Things got a little testy—good–at last night’s Greensboro City Council debate and discussion over the International Civil Rights Center and Museum’s ongoing financial problems.

What made the discussion tense was a motion by council member Jamal Fox —seconded by fellow council member Sharon Hightower, who said there was a “media witch hunt” against the museum (yeah right)—-to simply write off the remaining $800,000 owed on a forgivable loan from the city. The motion failed by a 6-2, with only Fox and Hightower voting in favor.

But the most interesting part of the debate was when council member Mike Barber asked museum attorney Doug Harris who owns the museum and would stand to profit if it were sold:

Barber broached the subject of who owns the museum and who should stand to profit if it ever were sold. He pressed Harris for the answer several times, phrasing the question in many different ways.

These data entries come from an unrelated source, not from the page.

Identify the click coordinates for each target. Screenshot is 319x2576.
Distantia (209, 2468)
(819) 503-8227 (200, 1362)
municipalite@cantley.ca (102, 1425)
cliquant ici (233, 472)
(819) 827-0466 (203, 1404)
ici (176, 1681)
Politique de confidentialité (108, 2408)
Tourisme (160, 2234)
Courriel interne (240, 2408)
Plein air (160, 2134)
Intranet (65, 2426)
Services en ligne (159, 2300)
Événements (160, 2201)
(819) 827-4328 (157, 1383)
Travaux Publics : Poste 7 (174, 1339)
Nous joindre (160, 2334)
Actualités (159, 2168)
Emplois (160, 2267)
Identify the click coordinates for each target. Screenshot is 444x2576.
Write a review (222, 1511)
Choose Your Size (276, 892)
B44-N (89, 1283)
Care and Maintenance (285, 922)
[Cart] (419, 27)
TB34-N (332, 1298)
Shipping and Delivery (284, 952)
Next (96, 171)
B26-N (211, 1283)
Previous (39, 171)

Harris said the museum could never be sold.

“I personally would sue if anyone were to suggest otherwise,” he said.

Barber asked whether a document exists that can prove his point.

Harris said there is.

“A document that outlines that it can’t be sold? I’m going to forget about every document I’ve ever wanted from the civil rights museum,” Barber said.

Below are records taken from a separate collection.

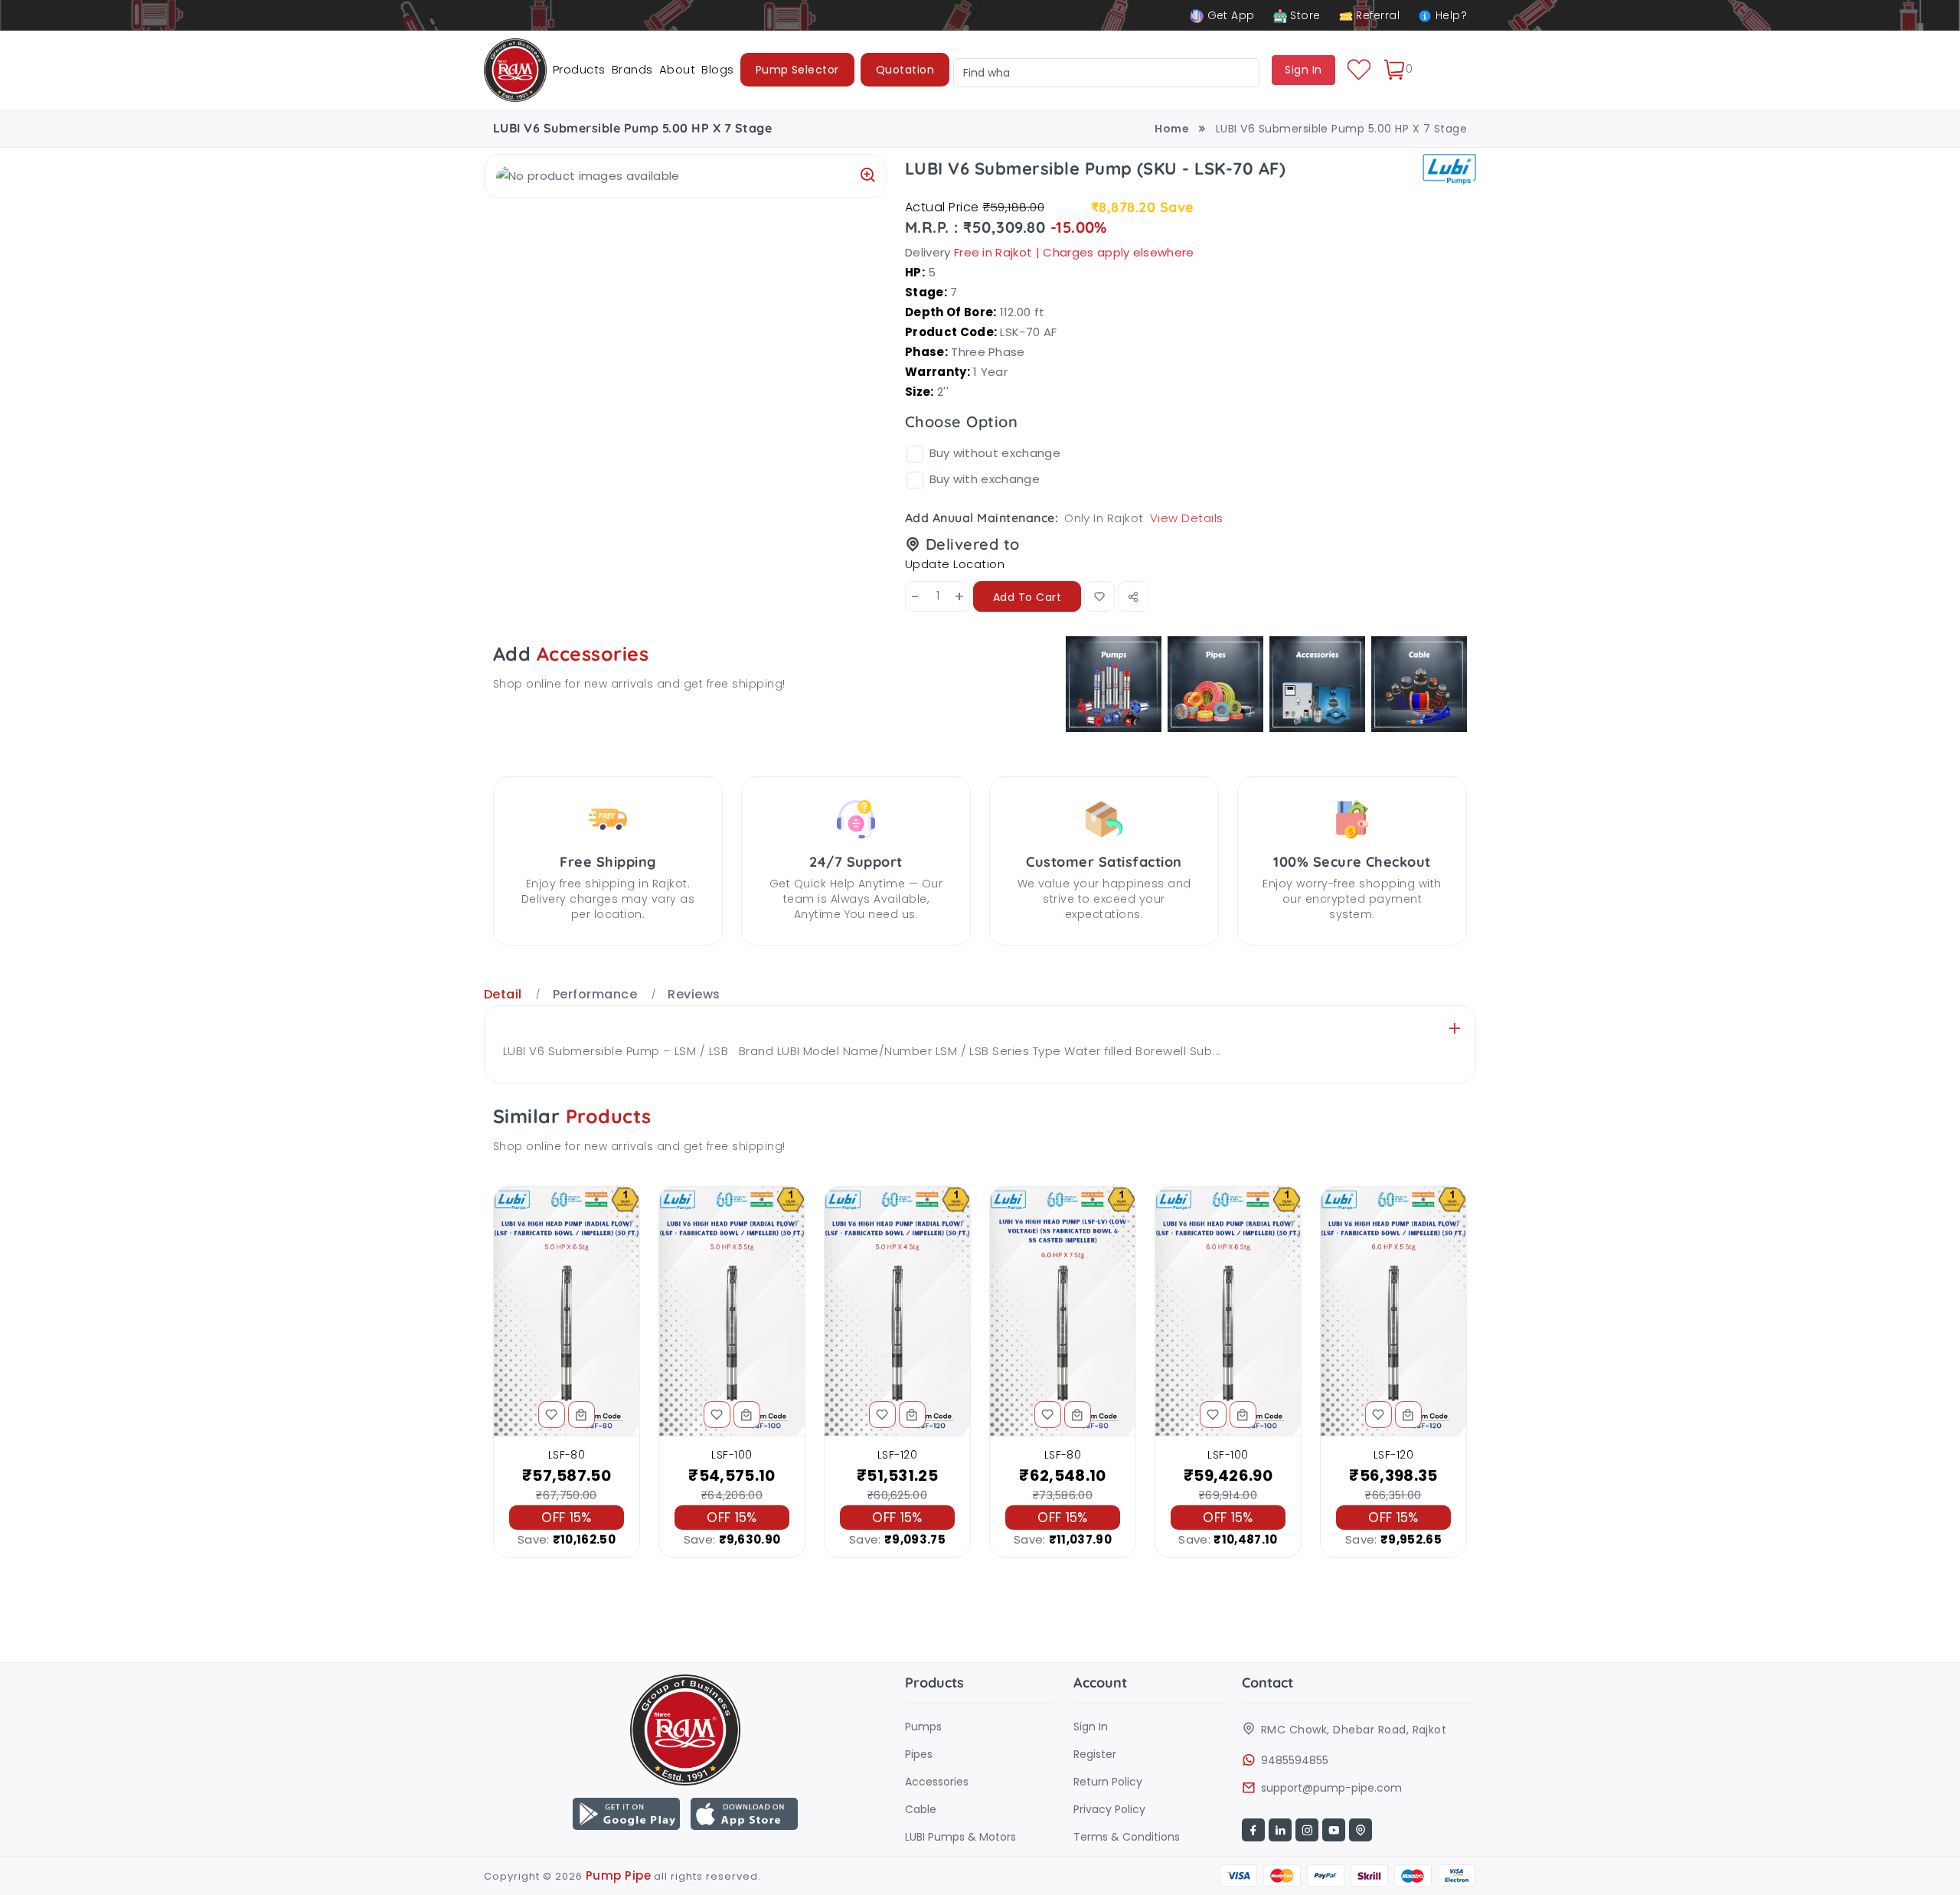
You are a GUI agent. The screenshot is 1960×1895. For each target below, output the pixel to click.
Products (579, 69)
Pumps (923, 1726)
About (677, 69)
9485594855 (1294, 1760)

“I just want that one document.”

That’s the problem with the museum—they have consistently acted as if they are above transparency and accountability and anyone who questions them is out of order. As for Hightower’s suggestion of a “media witch hunt” against the museum–believe you me the N&R wants nothing more than for the museum to succeed. Honestly, I want the museum to succeed. Unfortunately it is blatantly obvious that the museum’s leadership is not charting a course for success.